(WHAT TO WORK ON):
1. List the options the Miasma article says site owners had against scrapers until recently.
2. According to the Miasma article, what HTTP response does a scraper still receive after being sent into the honeypot?
3. Carry on writing the Miasma article, picking up after its final sentence.

(SOURCE):
────────────────────

The AI writes you a solid guide. You publish it. A few weeks later, you notice something odd in your server logs: a flood of requests from an IP block you don't recognize, hitting every single page on your site in rapid sequence, following every link, downloading every piece of content. The requests have no browser fingerprint. They don't load images or CSS. They're moving through your content like a combine harvester.

That's a scraper. And it's not reading your content to learn — it's copying it to feed into a training pipeline somewhere. Your six months of work, along with your writing style, your examples, your unique takes — all of it is about to become someone else's training data.

Your options, until recently, were limited. You could add the scraper's IP to a blocklist, but they rotate IPs constantly. You could update your robots.txt, but aggressive scrapers ignore it. You could add CAPTCHAs, but that punishes real visitors too. You could rate-limit requests, but sophisticated scrapers throttle themselves to avoid detection.

Miasma takes a completely different approach. Instead of blocking the scraper, it welcomes it — and then traps it.

How Miasma Works: A Maze That Builds Itself

The core idea behind Miasma is simple but devious: instead of slamming the door on scrapers, you open a door that leads into a maze. The maze never ends. Every path the scraper follows generates more paths. The scraper can crawl for hours and never find its way out — and everything it's collecting is garbage.

Here's how the system works in practice.

Step 1: Bot Detection

When a request hits your server, Miasma analyzes it for signals that distinguish automated crawlers from real human visitors. Real browsers send a consistent set of HTTP headers. They execute JavaScript. They request supporting assets like CSS and images alongside HTML pages. They follow patterns that reflect actual human browsing behavior.

Scrapers are different. They typically:

Skip loading CSS and images (why waste bandwidth on stuff you're not going to process?)
Don't execute JavaScript, or execute it differently than a browser would
Crawl in patterns that are too fast, too systematic, or too broad to be human
Identify themselves with unusual User-Agent strings, or try to spoof common ones imperfectly
Follow every link on a page, including ones real users would never click

When Miasma detects these signatures, it silently redirects the suspect traffic away from your real content and into the honeypot.

Step 2: The Honeypot Entrance

The scraper doesn't know anything has changed. It still gets an HTTP 200 response. The page it receives looks structurally like your real site — same basic HTML patterns, realistic-looking URLs, content that appears topically related to your actual subject matter. But it's all fake.

────────────────────

(Interface element records):
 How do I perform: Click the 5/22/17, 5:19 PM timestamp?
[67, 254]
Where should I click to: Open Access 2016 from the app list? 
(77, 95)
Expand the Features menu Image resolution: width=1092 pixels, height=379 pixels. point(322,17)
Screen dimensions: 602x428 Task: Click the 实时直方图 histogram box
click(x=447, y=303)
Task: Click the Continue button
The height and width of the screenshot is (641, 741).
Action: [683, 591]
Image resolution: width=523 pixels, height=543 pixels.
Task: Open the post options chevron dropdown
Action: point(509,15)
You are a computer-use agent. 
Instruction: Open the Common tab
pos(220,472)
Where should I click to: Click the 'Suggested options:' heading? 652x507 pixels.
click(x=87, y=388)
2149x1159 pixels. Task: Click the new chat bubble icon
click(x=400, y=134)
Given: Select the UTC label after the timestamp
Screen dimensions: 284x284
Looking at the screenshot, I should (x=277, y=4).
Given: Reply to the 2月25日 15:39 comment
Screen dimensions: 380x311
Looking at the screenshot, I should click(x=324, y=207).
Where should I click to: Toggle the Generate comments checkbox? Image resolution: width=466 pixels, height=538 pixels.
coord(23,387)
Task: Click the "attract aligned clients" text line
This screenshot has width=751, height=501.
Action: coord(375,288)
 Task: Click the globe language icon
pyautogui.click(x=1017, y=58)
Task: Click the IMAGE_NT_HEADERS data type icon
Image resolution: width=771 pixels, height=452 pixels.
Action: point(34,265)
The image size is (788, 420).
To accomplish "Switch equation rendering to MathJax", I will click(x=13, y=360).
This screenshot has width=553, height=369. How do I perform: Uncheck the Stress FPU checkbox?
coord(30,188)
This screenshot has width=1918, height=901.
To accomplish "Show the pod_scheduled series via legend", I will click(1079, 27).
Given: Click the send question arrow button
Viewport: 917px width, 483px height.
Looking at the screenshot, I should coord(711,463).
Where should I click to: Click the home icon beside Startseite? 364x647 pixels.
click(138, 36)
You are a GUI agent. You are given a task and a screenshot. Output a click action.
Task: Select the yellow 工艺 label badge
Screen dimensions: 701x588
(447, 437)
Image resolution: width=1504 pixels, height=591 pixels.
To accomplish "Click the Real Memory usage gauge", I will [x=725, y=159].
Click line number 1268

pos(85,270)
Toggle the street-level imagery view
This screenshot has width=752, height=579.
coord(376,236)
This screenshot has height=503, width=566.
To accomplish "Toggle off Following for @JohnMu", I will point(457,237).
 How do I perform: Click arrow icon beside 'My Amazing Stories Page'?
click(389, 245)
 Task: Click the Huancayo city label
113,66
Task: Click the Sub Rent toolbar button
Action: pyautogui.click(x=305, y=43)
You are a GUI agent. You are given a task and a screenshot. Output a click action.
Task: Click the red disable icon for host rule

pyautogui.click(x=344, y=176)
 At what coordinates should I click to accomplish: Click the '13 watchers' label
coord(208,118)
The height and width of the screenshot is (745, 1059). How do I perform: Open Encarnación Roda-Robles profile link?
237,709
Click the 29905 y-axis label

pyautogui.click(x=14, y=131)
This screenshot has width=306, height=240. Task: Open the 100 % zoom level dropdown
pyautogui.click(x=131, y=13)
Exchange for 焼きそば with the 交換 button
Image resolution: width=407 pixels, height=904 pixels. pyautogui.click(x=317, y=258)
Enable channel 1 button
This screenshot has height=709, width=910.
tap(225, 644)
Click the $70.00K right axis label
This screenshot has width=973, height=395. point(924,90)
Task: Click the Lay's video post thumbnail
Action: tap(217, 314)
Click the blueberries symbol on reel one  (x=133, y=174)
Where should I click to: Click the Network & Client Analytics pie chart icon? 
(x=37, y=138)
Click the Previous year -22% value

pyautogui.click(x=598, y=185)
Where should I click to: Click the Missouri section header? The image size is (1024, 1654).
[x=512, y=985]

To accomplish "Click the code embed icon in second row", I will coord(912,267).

────────────────────

(ANSWERS FOR THE EXERCISE):
1.
- Adding the scraper's IP to a blocklist
- Updating robots.txt
- Adding CAPTCHAs
- Rate-limiting requests

2. An HTTP 200 response.

3.
Miasma uses an AI model to generate this content on the fly. Not static fake pages that a sophisticated scraper might eventually catalog and recognize — but dynamically generated, contextually coherent content that looks plausible at the level of detail that matters for training data collection.

Crucially, every fake page is full of links. Lots of them. And they all lead deeper into the maze.

Step 3: The Infinite Loop

Here's where it gets elegant. Every page the scraper lands on generates fresh links to more fake pages. Those pages generate more links. The graph of fake content is technically infinite — Miasma generates it procedurally rather than storing it. There's no bottom to this well.

A scraper trying to index your site completely will just keep going. And going. And going. Meanwhile, your real content sits untouched on the other side of the honeypot entrance. Real visitors get the real site. Scrapers get an endless hall of mirrors.

Step 4: Poisoned Training Data

This is where Miasma goes beyond just wasting scrapers' time. The fake content it generates isn't just random noise — it's plausible-looking but subtly wrong. Facts mixed with fictions. Syntax that almost works but doesn't. Advice that sounds reasonable but leads to bad outcomes if followed.

If a scraper is collecting this content to train an AI model, that model gets poisoned. The training data is contaminated with convincing-looking misinformation that degrades the model's reliability on the topics your site covers. The scraper doesn't just fail to get your content — it actively gets worse at its job.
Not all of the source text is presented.